— TASK TO COMPLETE —
In the data, from the line with "You are a GUI" up to and including the line with "Looking at the", replace "dropdown" with "drop-down menu" and reproduce those lines with everything else unchanged. Omit the pictures from your answer.
──────
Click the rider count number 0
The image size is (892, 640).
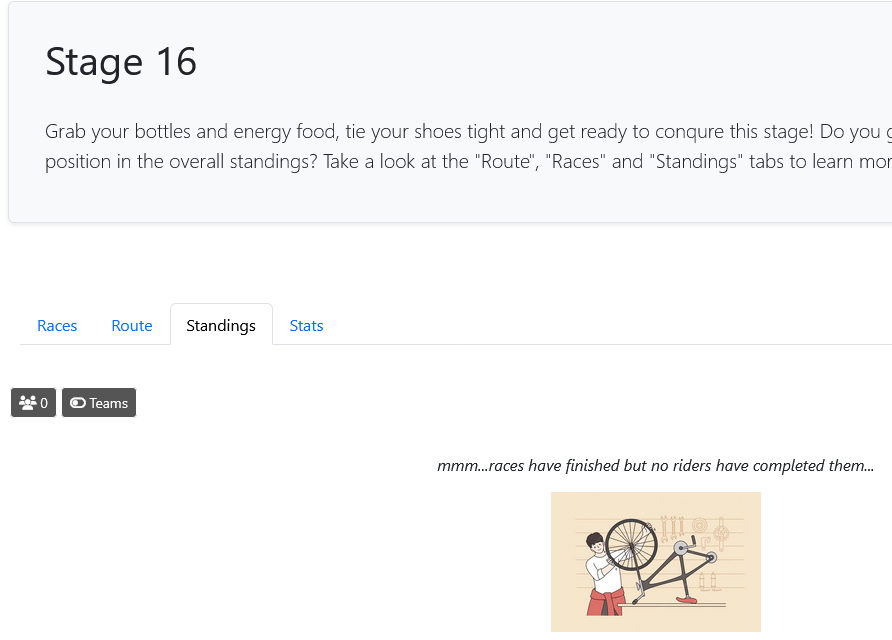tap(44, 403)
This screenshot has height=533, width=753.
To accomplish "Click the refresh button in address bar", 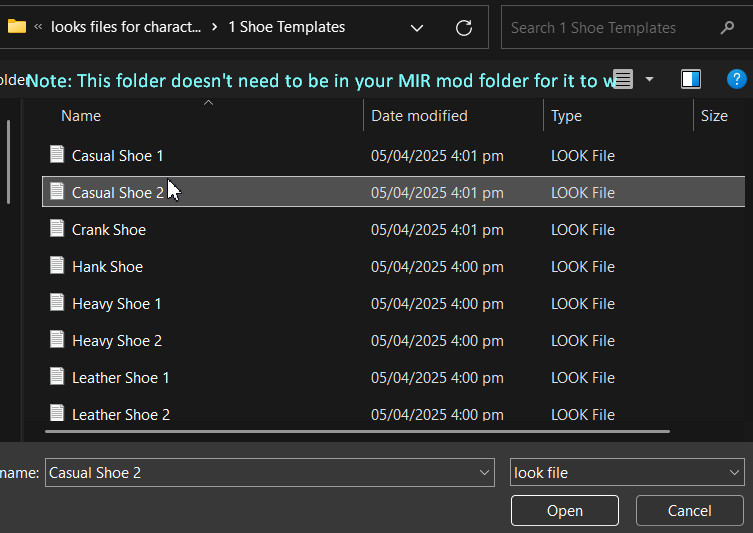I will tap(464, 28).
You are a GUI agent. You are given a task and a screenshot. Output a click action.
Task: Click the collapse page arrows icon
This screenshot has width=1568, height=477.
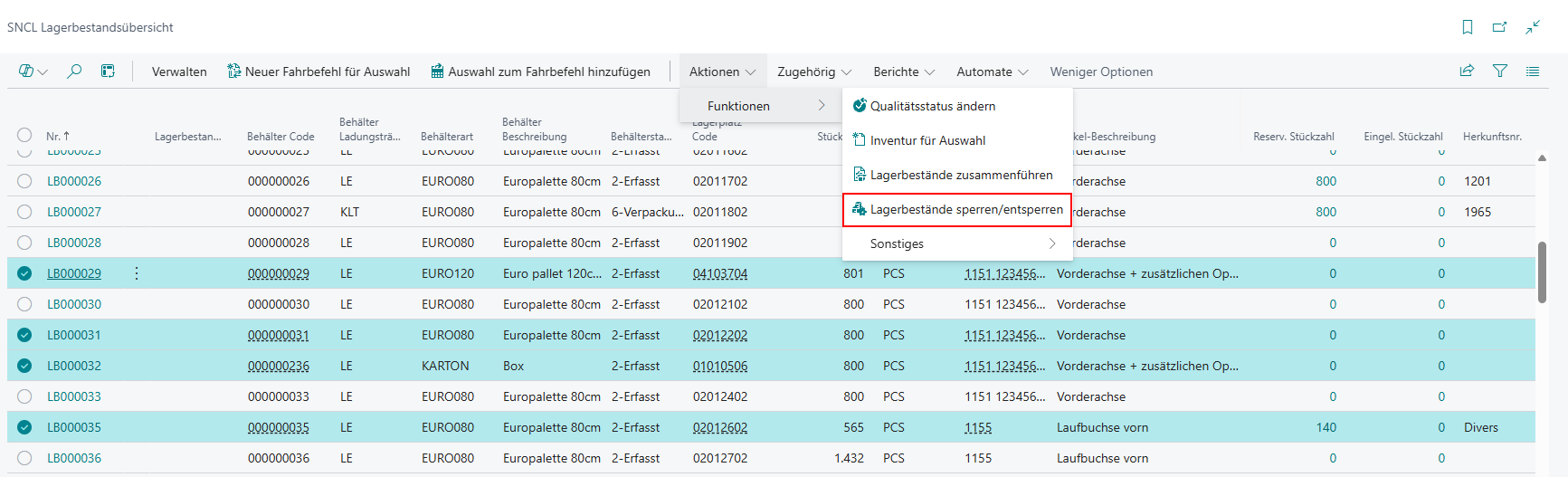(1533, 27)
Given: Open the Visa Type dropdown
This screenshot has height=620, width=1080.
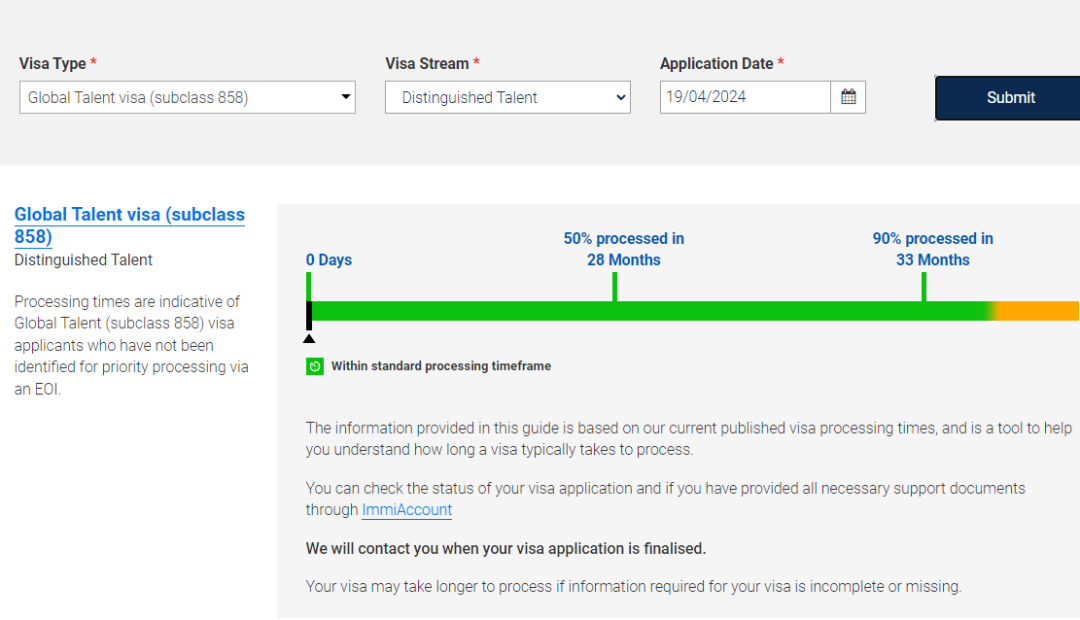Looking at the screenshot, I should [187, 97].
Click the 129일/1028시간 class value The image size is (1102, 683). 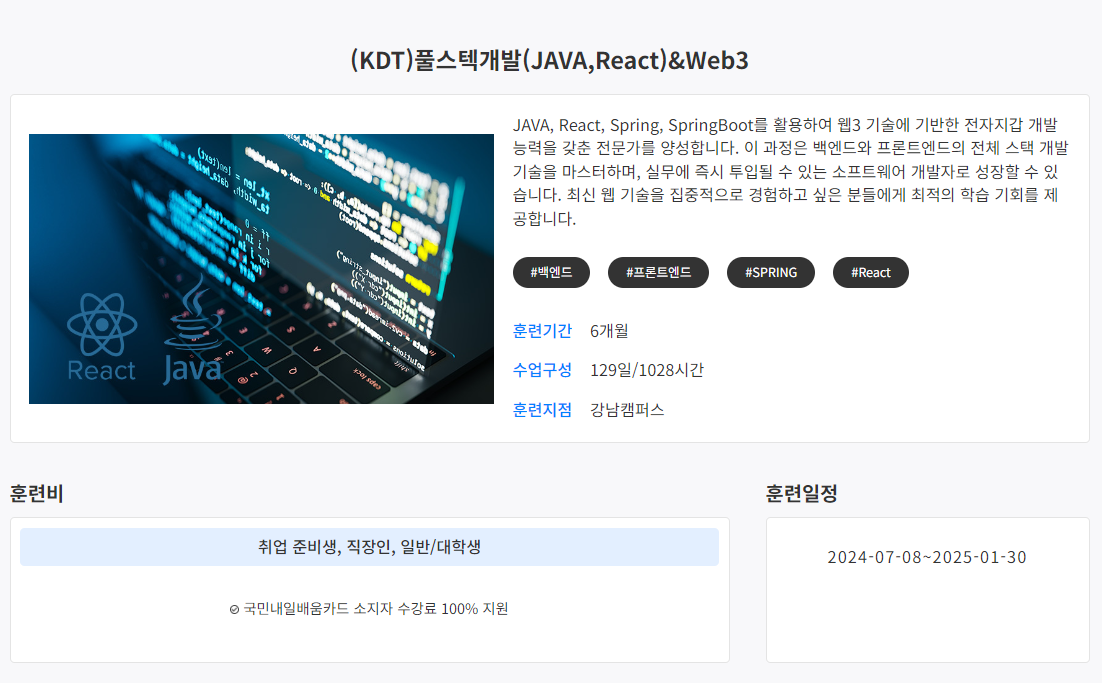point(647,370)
──────
— RESPONSE FOR THIS EXERCISE —
You are a GUI agent. You are given a task and a screenshot. Output a click action.
Task: Click the collapse page arrows icon
This screenshot has width=1568, height=477.
(1533, 27)
Given: Open the Visa Type drop-down menu
This screenshot has height=620, width=1080.
Looking at the screenshot, I should [187, 97].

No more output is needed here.